We are trying out the EMM MDM app using Android Enterprise. So we enroll using Android Enterprise in Fully managed mode.
We'll be having a per device policy
mechanism, so every device will have a separate policy.
Now at the start, we don't have any info about who's the user, so we apply the default policy and then during setup (using setupActions), we open our custom app and ask the user to log in using username and password, that way we know who's the user.
The issue is, we know the user, but we don't know on which device the user has logged into since we can't query IMEI/SerialNumber (https://developer.android.com/training/articles/user-data-ids#best-practices-android-identifiers)

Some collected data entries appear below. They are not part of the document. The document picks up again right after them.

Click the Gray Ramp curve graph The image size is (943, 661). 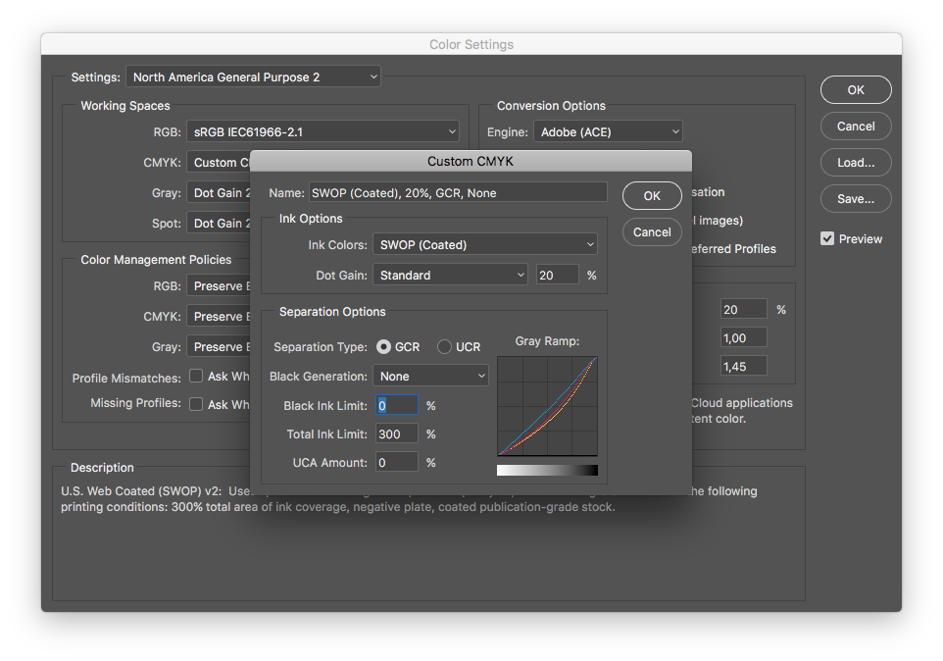click(x=547, y=406)
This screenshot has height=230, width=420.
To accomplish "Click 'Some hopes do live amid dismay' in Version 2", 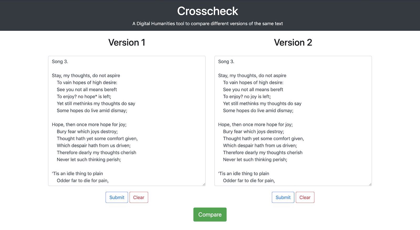I will [258, 111].
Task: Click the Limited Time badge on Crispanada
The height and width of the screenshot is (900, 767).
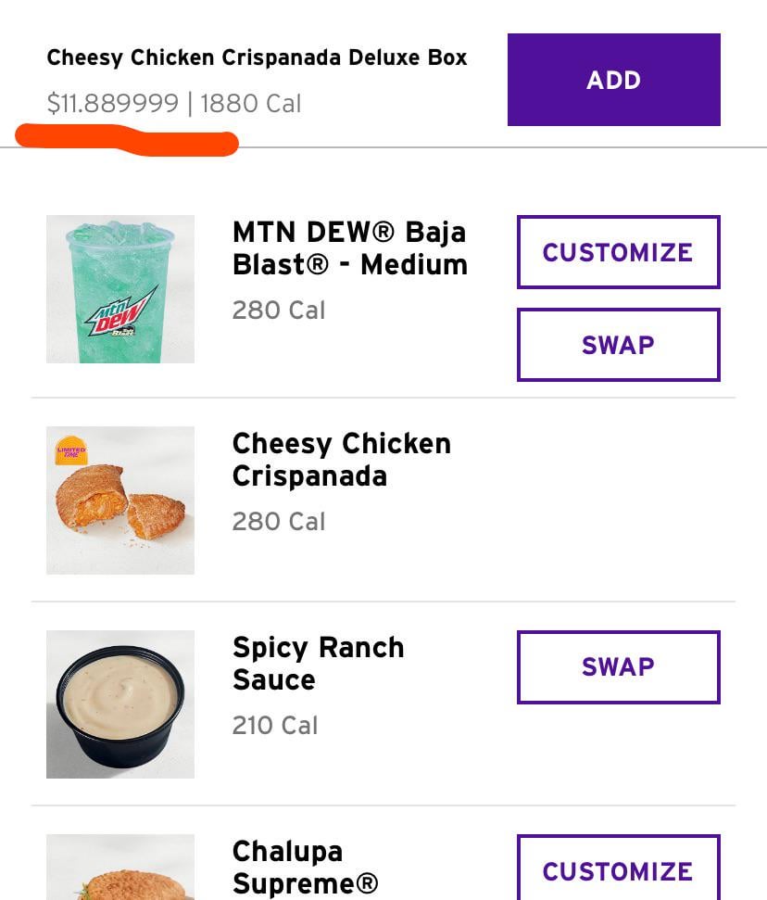Action: [x=71, y=450]
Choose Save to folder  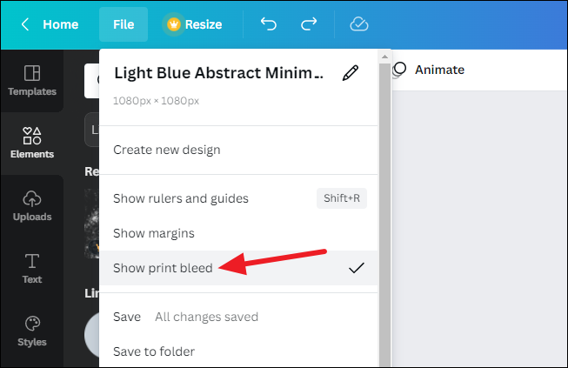(x=238, y=351)
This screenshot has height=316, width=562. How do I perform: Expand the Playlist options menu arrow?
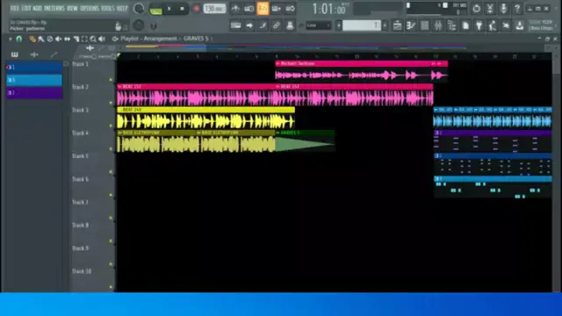tap(11, 39)
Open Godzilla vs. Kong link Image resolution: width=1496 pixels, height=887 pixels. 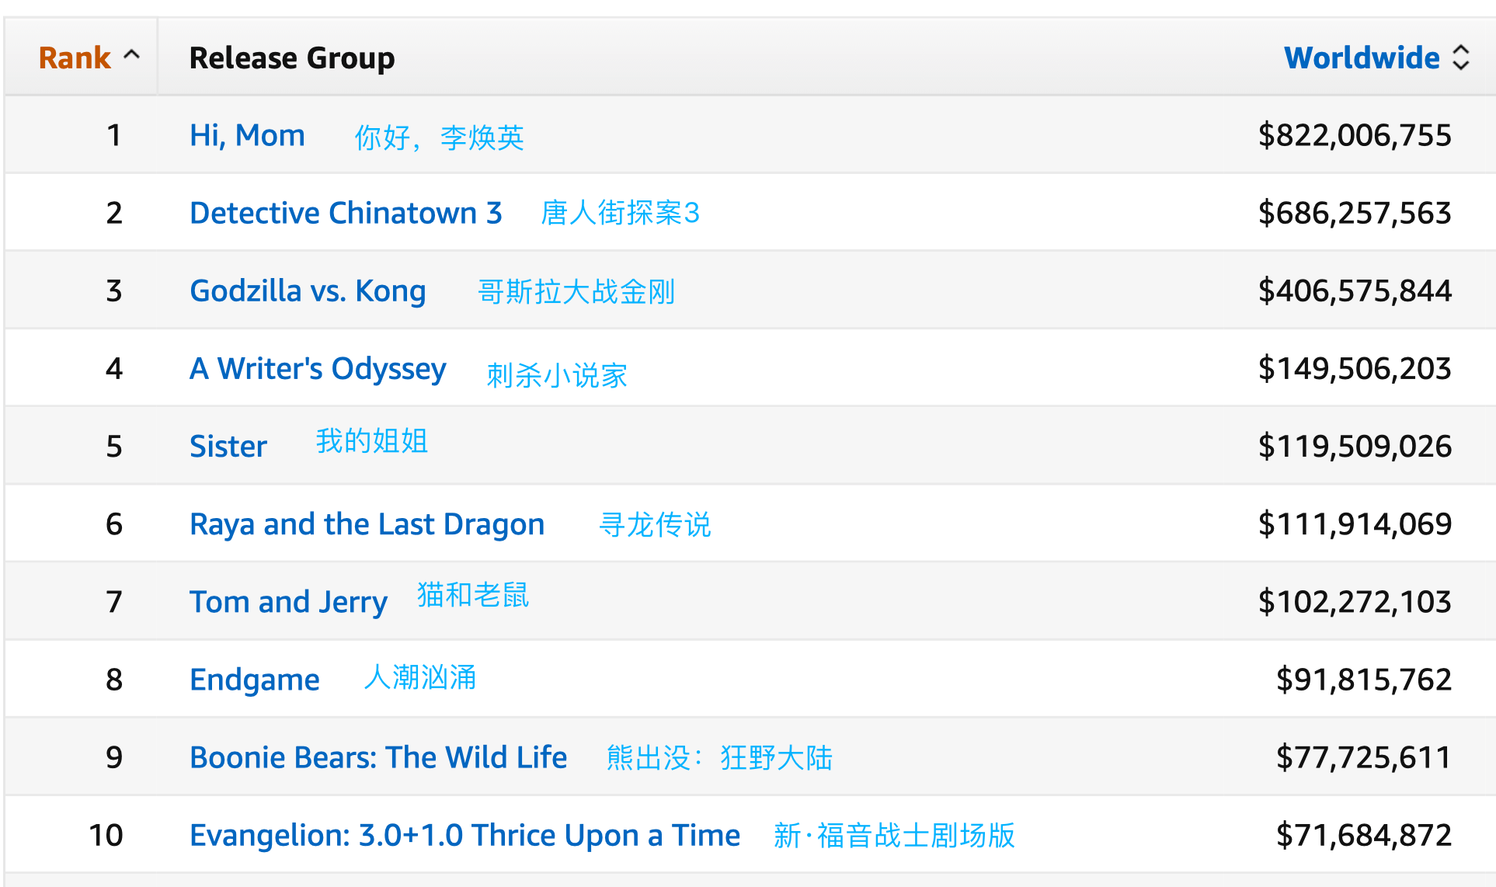click(x=308, y=291)
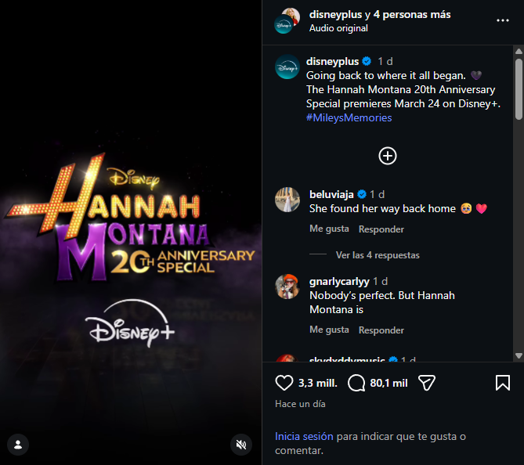Image resolution: width=524 pixels, height=465 pixels.
Task: Click the "Audio original" link in header
Action: pyautogui.click(x=338, y=28)
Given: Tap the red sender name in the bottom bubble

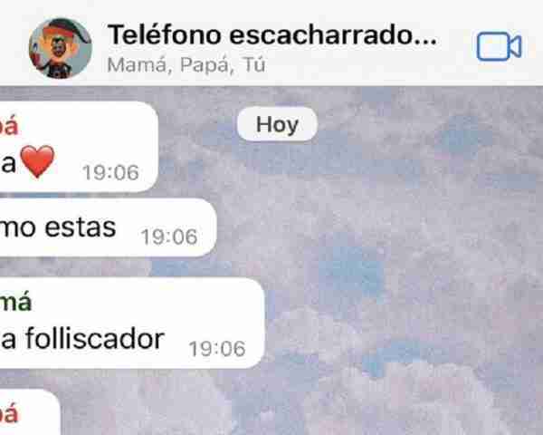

The issue is we make users log in from our app but in AndroidEnterprise, the device name is different.
We want to create a mapping of username <---> device info from AE.
Can we query the Android Device Policy
app someway to get any identifier so that we can map deviceId <---> username?
or any other suggested way?
We can not send deviceName or anything in Managed configuration since, at that time, the user is not enrolled in AnroidEnterprise thus, we don't have that info. see ref
Also, anyone knows how can we interact with Android Device Policy somehow? to know which policy is applied? etc.
From Android 10 to read device Identifiers numbers, it required READ_PRIVILEGED_PHONE_STATE permission. However, apps installed from the Google Play Store cannot declare privileged permissions.
If you work with Android Management API, you can set policy DelegatedScope: CERT_INSTALL for your application to have a special permission that access to certificate installation and management. So that we can use READ_PHONE_STATE permission on your app's manifest.